We will examine the results with varying radius values, including [0.5, 1, 3, 5, 15]. 
import pandas as pd
import matplotlib.pyplot as plt
import numpy as np
import random 
import itertools
import os
from sklearn.cluster import KMeans
data_dir = "/mnt/beegfs/mccarthy/general/backed_up/rlyu/Projects/spatialrna_ms_revision2025/"
k_list = [10,6,5,3,2]
ground_truth_rgb =  pd.read_csv(data_dir+"data/simulated/model.rgb.tsv",sep="\t")
#set(ground_truth_label.cell_label)
c_array = np.array(ground_truth_rgb[["R","G","B"]])
color_m = dict(zip(ground_truth_rgb.cell_label,range(0,10)))

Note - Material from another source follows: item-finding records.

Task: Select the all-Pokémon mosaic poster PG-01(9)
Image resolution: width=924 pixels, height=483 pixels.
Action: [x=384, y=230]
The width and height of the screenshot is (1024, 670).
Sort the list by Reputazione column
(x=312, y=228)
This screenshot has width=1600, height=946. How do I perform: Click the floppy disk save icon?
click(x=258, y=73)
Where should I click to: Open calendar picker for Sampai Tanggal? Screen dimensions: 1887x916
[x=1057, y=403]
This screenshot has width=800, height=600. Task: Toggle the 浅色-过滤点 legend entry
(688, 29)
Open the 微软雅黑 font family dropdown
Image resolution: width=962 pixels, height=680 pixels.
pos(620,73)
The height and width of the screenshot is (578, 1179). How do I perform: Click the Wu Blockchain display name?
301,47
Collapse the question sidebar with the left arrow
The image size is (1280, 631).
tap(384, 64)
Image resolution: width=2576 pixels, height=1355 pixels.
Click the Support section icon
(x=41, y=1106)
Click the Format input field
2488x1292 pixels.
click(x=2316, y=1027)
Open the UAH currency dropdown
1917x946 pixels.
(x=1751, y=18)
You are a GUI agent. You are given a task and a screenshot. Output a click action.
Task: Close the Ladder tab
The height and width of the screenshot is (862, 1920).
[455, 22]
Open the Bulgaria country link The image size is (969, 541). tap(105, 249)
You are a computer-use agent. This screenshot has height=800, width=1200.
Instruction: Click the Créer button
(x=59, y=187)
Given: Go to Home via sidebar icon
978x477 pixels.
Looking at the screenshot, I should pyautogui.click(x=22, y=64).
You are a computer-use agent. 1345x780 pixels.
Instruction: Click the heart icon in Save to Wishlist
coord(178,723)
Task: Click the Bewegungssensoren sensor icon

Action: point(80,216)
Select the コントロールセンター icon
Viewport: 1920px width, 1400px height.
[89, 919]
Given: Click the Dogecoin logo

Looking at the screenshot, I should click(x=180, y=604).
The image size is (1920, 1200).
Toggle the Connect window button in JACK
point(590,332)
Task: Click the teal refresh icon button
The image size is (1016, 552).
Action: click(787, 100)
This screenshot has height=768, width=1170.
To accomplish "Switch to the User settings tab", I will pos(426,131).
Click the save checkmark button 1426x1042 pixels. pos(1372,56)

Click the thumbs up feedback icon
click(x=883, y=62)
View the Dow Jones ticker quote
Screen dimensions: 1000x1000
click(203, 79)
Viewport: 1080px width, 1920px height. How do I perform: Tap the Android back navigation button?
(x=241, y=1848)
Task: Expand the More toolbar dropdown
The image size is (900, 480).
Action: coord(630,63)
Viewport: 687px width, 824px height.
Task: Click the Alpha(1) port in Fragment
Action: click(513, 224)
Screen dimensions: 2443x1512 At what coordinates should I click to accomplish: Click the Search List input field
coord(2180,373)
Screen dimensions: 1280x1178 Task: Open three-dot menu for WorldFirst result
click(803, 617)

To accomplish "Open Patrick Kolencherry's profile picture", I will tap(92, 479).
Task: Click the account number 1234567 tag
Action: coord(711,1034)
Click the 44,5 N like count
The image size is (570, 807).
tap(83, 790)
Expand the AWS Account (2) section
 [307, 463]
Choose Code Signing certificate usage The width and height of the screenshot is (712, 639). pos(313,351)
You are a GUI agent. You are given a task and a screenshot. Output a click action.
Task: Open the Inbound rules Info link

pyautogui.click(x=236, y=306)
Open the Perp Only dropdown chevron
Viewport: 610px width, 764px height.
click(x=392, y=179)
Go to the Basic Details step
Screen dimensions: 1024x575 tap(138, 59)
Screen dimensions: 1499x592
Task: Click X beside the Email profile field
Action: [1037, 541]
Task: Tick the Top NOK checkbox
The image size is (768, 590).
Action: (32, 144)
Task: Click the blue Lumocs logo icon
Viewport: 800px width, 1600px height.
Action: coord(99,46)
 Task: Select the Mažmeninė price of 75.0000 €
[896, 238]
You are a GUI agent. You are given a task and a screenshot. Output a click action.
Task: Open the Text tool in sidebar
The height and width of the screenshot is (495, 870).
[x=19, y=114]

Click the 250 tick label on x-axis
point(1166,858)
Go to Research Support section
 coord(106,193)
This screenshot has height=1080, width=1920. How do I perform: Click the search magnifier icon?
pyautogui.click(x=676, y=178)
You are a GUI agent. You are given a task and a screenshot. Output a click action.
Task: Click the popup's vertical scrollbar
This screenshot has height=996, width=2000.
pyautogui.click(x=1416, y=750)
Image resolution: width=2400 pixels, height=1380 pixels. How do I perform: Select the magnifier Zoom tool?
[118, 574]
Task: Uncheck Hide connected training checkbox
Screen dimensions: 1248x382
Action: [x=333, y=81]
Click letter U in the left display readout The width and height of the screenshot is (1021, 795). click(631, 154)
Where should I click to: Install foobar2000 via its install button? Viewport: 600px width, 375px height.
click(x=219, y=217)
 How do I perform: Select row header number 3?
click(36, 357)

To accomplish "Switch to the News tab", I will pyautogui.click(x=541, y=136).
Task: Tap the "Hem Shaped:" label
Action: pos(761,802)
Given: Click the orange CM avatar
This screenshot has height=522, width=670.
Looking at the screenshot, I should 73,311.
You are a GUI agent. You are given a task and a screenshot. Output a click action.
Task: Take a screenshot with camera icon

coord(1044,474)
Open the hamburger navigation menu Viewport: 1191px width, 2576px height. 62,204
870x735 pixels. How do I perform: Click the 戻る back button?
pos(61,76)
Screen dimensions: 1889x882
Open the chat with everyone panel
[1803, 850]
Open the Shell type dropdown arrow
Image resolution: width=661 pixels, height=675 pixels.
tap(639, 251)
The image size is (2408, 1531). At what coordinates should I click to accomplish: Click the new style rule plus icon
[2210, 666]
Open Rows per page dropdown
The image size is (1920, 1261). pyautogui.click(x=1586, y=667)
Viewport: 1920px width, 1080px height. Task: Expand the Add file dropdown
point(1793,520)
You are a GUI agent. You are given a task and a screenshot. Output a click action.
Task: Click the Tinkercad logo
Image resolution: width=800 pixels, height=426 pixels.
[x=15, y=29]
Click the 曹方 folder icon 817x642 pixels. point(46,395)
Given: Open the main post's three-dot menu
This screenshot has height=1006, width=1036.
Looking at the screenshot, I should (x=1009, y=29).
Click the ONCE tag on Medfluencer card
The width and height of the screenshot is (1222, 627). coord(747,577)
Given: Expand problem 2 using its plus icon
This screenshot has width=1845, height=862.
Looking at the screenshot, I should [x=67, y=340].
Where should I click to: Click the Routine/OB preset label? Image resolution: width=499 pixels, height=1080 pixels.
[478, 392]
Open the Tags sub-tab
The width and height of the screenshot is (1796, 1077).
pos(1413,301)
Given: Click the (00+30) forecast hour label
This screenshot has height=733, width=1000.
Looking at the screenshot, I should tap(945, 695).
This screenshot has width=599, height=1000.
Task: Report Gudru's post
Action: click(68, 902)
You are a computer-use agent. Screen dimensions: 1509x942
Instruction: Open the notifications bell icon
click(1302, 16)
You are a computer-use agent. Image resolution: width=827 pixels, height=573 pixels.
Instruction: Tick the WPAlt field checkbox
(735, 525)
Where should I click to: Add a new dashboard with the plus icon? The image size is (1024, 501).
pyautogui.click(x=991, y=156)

ground_truth_label = pd.read_csv(data_dir+"data/simulated/pixel_label.uniq.tsv.gz",sep="\t")
ground_truth_label
ground_truth_label["ori_id"] = [x for x in range(ground_truth_label.shape[0])]
input_tx = pd.read_csv(data_dir+"data/simulated/matrix.tsv.gz",sep="\t")
ground_truth_label["gene"] = input_tx["gene"]
# ground_truth_label["Count"] = 1

ground_truth_label
Loading...

The clustering labels by different radius and k

We load the clustering results that were obtained from different input radius for graph construction and different number of clusters.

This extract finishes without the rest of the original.